Here in Wisconsin, you’ll get more cuddle time on the couch if your hand fits a fork handle, than the homemade ravioli and a twenty-five dollar bottle of wine at Trattoria Number 10.

The woman who nurses a seven-dollar corn broom until the bristles meet the braid is the one to trust with your pocketbook. She who concocts soaked alfalfa pellets, soybean oil, and Nutrena Senior feed for her thirty-year-old quarter horse, and spends more money buying Nike Airs to protect the thin soles of a big Bay named Boom Truck, than on her best pair of cowboy boots, is the one you want holding your hand the day the doctor finds a lump.

Chores act as the currency of accountability and expectations, and sometimes a profession of love that will outlive any collection of daylilies and phlox plucked from the roadside.

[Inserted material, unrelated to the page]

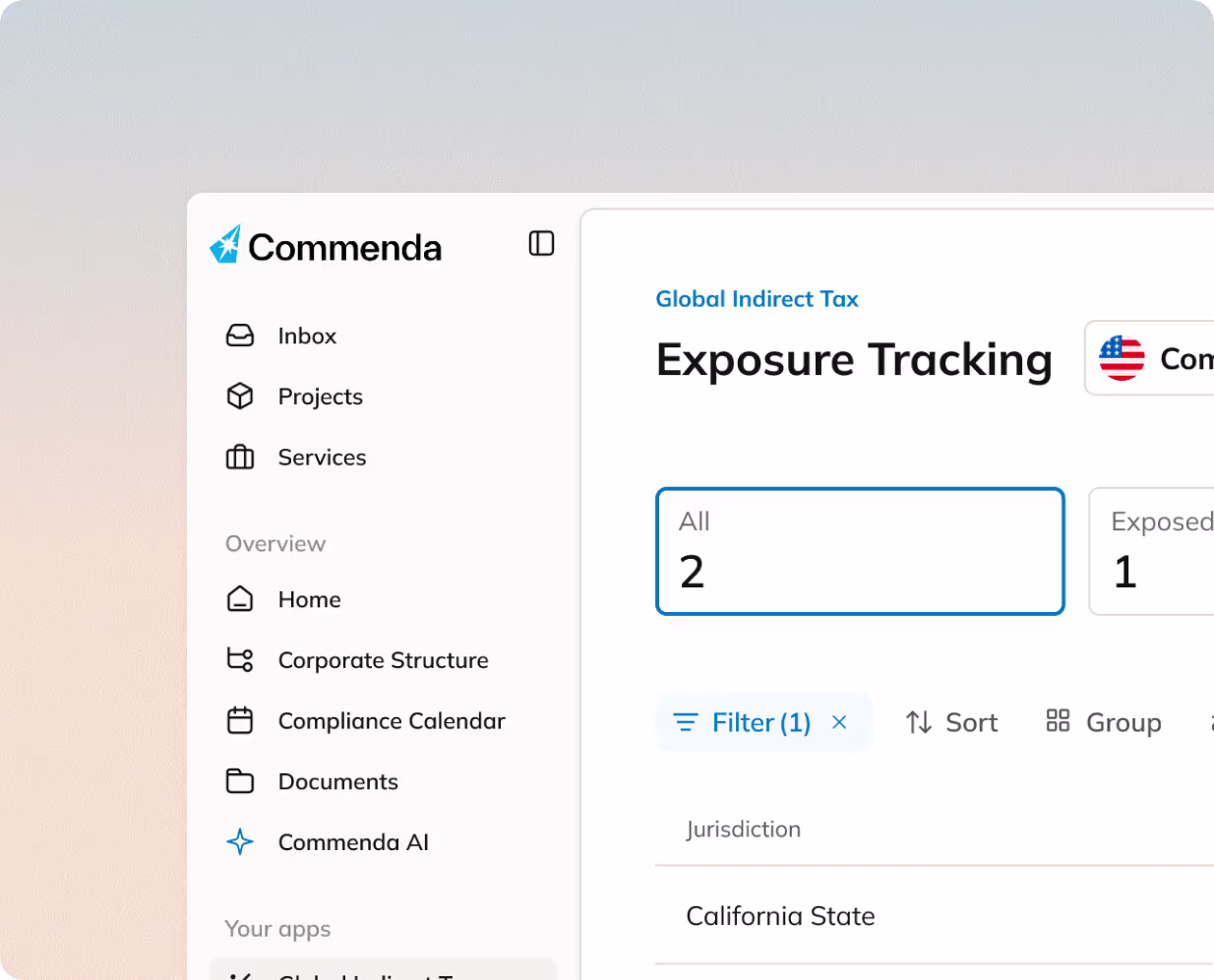This screenshot has height=980, width=1214.
Task: Collapse the sidebar panel icon
Action: coord(541,243)
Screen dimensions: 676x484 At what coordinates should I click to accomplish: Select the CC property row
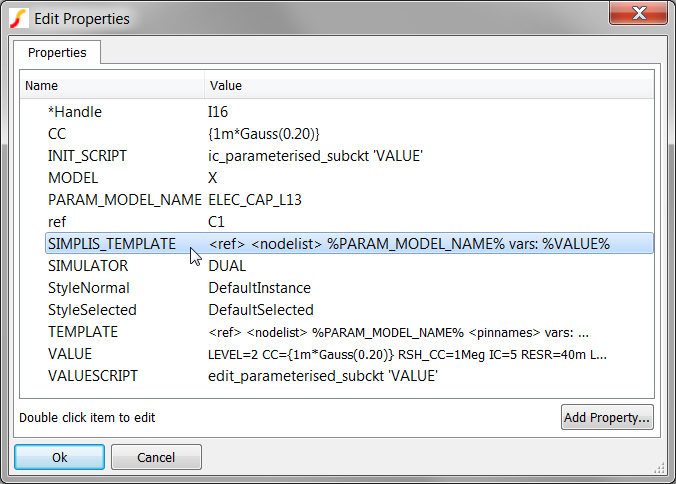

This spring, I knelt in the mud at the site in the pasture where we hope our front porch will be, and asked if she’d wear a white gold and diamond ring on her left hand.

Seven years previous, my first major play was also shiny, round… and galvanized. The carriage bolts were about to pull through the rusty, once-green bed of the True Value wheel barrow she picked stalls into. Four ¾-inch fender washers bought us another couple of years.

My head gets warm envisioning the soft of her temple the evening she pulled it down on its wheel, the handles solid in her hand.

*Allow me to interject a couple observations for the single young men looking to land a farm girl:

  1. You can haul her muck bucket, clean the water tank, or scrape the yard; but only clean stalls if you can keep her out of the barn long enough for the horses to shit ‘em up again. You could have a PhD in stall picking from Texas A&M, but you will not meet her specs.

  2. Feeding hay: To a horse woman, a flake is as precise as any metric measure of weight or volume. To us, it’s the way the bale falls open and how much we can grab without getting chaff under our shirt sleeve. You’ll get it wrong. On a good day, she’ll just pick some up, add some, or move it ten feet to the left, without saying a word.